Recently I watched part of a western show on
television that featured a woman who had been enslaved by Indians when she was
young. The Indians had tattooed her chin with blue cactus ink, making her an object of scorn in the
eyes of the white people once she was freed. The woman in the show became a harlot to survive.
My curiosity kicked in, as usual. (My husband is always amazed at my seemingly unending need to ferret out information about most everything.) In this case, I wondered if that had
really happened—if some woman had been captured and tattooed and turned into a prostitute. Turns out yes. .
.and no. The character in the show is loosely based on a real woman named Olive
Oatman, and yes, she was captured and tattooed, but the prostitution is strictly in the imagination of the television show's writers.In March, 1851, fourteen-year-old (age depends on what article you read) Olive Oatman camped with her family on the shore of the Gila River in what is now Arizona. Her father, Royse, had made the difficult choice to press on toward California instead of staying in the Pima Villages, whose people were suffering from a bad harvest and few supplies.
The family of eight, including Olive, her mother, her sister Mary
Ann, and five other siblings, were hungry and exhausted. As the sun set, a band
of Indians approached. They asked for tobacco and food, and sat down to smoke
with Mr. Oatland.
The Indians took the girls to their village some 60-100 miles from the site of the attack. The
girls were used as slaves, performing menial tasks such as lugging water and
firewood. In later years, Olive said the Indians were Apaches, but given where
they lived, they were more likely Tolkepayas.
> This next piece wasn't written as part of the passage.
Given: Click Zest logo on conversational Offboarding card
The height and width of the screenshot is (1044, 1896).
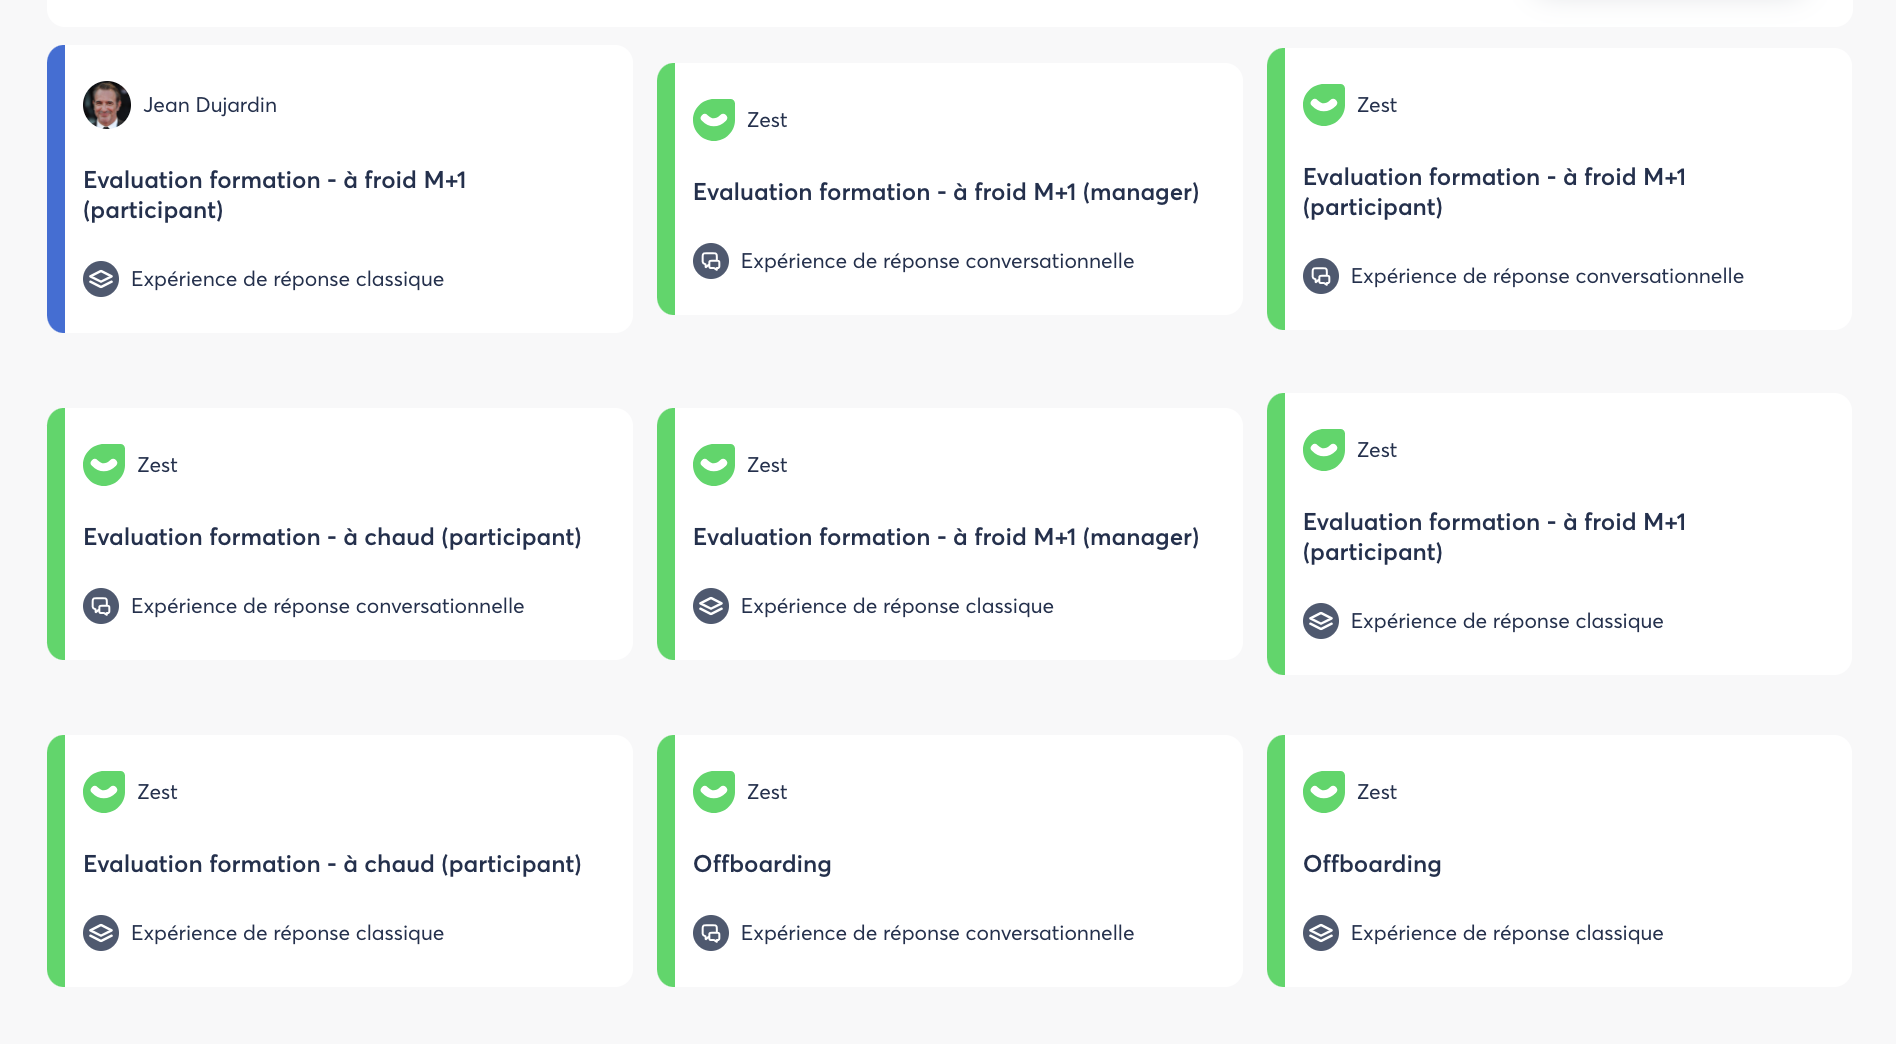Looking at the screenshot, I should pos(714,792).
After a year with the Tolkapayas, a group of Mohave
Indians visited the village and traded with the tribe for the girls. The Mohaves
took Olive and Mary Ann to their village in what in today Needles, California. There,
the girls were treated as part of the tribe. Both girls were tattooed on their
chins and arms in what most think is keeping with the tribal custom for tribal members. (Olive later claimed it was a sign that she was a slave of the tribe. Historians disagree.)
During a drought (according to climate records it
may have been 1855), the tribe suffered food shortages. Mary Ann died of
starvation, at the age of ten or eleven.
When Olive was nineteen, a messenger arrived bearing
a request from the authorities at Fort Yuma. They’d heard rumors of a white
girl living with the Mohaves, and they wanted her returned to her people. At
first the Mohaves resisted, but threatened with reprisal, they parted with
Olive.
Eventually Olive was reunited with her brother. In
November 1865, she married cattleman John B. Fairchild, and they adopted a
daughter. Olive died of a heart attack on March 20, 1903, at the age of 65. She
is buried at the West Hill Cemetery in Sherman, Texas.
Many rumors surround her life, from the fact that
she’d been married and had children with a Mohave man, to her being committed
to a mental institution and that she suffered a form of post traumatic stress syndrome. You can find more information at the following sites:
http://en.wikipedia.org/wiki/Olive_Oatman
I love the tidbits you dig up, Candice! Fascinating. Lots of legends swirling about this woman, aren't there?
ReplyDeleteShannon, yes. I was really surprised to see how many legends there were about this woman. And while she was alive, she seemed to spread the confusion. I can't even imagine the stuff she went through. Watching her parents die, being kidnapped. Makes my bad days look like nothing.